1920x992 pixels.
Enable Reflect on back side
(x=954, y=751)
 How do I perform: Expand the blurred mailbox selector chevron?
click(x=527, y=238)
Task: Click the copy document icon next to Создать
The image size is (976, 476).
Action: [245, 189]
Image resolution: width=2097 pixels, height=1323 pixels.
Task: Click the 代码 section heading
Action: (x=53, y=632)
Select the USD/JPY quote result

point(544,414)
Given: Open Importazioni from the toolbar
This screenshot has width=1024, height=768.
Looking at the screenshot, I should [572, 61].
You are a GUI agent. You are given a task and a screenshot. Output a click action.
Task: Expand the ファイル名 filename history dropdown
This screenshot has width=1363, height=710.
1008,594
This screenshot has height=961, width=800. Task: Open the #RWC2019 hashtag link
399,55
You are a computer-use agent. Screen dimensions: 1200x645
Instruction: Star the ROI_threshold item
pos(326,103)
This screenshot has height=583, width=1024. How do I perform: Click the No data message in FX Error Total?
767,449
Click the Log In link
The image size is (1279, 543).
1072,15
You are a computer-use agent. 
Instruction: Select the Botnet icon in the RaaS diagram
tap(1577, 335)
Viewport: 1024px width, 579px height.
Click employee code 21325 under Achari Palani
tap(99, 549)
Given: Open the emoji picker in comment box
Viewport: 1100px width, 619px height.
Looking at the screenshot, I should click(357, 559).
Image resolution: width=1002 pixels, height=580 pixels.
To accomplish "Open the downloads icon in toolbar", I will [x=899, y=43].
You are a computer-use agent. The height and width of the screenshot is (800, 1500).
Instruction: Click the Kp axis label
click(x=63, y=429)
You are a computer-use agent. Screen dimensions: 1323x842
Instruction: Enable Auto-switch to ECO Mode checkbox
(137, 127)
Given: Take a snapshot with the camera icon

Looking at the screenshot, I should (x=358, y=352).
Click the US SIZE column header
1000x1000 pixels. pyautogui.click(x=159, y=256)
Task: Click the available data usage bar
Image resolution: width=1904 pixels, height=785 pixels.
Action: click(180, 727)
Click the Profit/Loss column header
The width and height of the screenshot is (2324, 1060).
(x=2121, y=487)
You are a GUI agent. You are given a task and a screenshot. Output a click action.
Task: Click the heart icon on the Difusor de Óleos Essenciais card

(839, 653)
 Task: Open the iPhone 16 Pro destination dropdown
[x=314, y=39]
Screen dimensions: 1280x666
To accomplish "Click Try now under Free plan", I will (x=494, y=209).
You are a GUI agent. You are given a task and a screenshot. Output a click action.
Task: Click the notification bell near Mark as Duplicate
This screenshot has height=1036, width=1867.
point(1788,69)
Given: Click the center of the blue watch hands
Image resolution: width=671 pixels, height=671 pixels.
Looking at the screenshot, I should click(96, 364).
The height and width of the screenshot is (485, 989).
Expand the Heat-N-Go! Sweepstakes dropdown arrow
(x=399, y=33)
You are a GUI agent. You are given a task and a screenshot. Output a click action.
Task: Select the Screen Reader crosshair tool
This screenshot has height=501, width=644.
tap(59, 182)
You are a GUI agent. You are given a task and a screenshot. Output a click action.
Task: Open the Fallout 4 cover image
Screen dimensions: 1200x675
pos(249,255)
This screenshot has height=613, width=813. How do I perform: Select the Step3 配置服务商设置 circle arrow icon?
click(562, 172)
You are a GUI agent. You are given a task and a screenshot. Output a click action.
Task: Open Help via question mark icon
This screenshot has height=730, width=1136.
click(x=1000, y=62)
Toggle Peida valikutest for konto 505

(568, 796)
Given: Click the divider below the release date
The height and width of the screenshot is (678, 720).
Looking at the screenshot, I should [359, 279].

- **What to work on**:
Reproduce the records above without any change, starting with the line that contains "The height and width of the screenshot is (485, 989)." and going on through the line that contains "tap(59, 182)".

- **Result of this exercise**:
The height and width of the screenshot is (485, 989).
Expand the Heat-N-Go! Sweepstakes dropdown arrow
(x=399, y=33)
You are a GUI agent. You are given a task and a screenshot. Output a click action.
Task: Select the Screen Reader crosshair tool
This screenshot has height=501, width=644.
tap(59, 182)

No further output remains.